Sure - squalls on passage are an issue; they can appear quite quickly and, particularly at night, not be noticed until they are almost upon you.

This subject touches upon another one that is currently active here - the maximum size of boat that a short-handed (or single-handed) crew can handle. There are lots of opinions on that matter but luckily the distances involved in Caribbean sailing are quite short so many of the potential pitfalls discussed there can be avoided.

You need an autopilot for the longer passages. A radar is nice-to-have for night sailing in order to detect those nasty squalls when the moon is down or hidden. Harness & Jacklines are necessary for night sails and recommended for daytime passages - but that would depend upon the size and configuration of the boat. I have in-mast furling which makes for very easy and quick reefing from the cockpit and I tend to sail under-canvassed even during the since I'm not in a great hurry to get anywhere and prefer safety over speed; I'll always put 2 reefs in sails during night passages.

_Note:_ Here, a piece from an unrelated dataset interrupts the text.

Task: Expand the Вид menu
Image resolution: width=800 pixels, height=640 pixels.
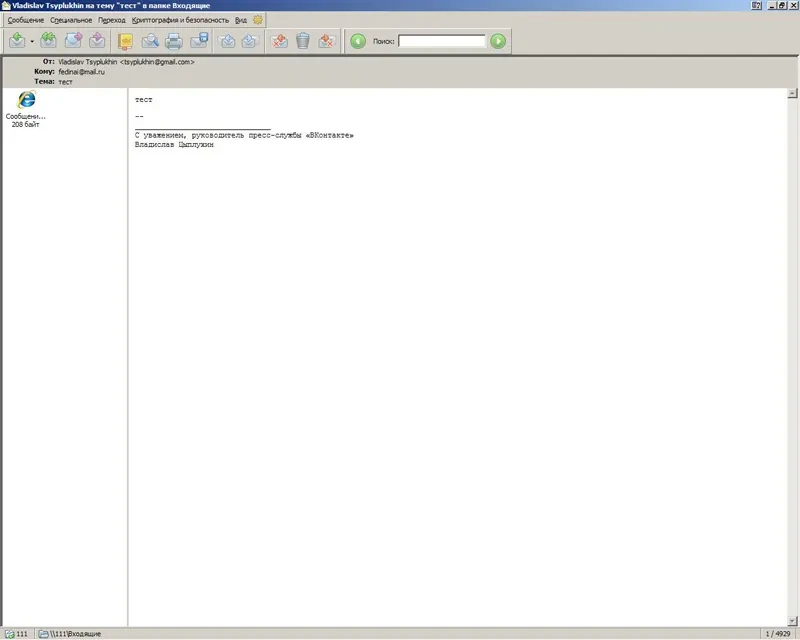Action: (241, 20)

The waves take a bit of getting used to, but most of the sailing down is with the wind around the beam so the sails will tend to settle the boat rather than make it pitch a lot. I've got the advantage that I started with a biggish boat (43 feet) and went even bigger (now 57 feet), so the boat weighs enough to make for easy and comfortable passages.

I'd love a wind vane, but my sailboats all had sugar scoops which makes for difficult windvane installations - I opt for 2 autopilot systems instead of losing my bathing/diving area off the back. I'd immediately go for a windvane if I had a boat configuration that allowed it.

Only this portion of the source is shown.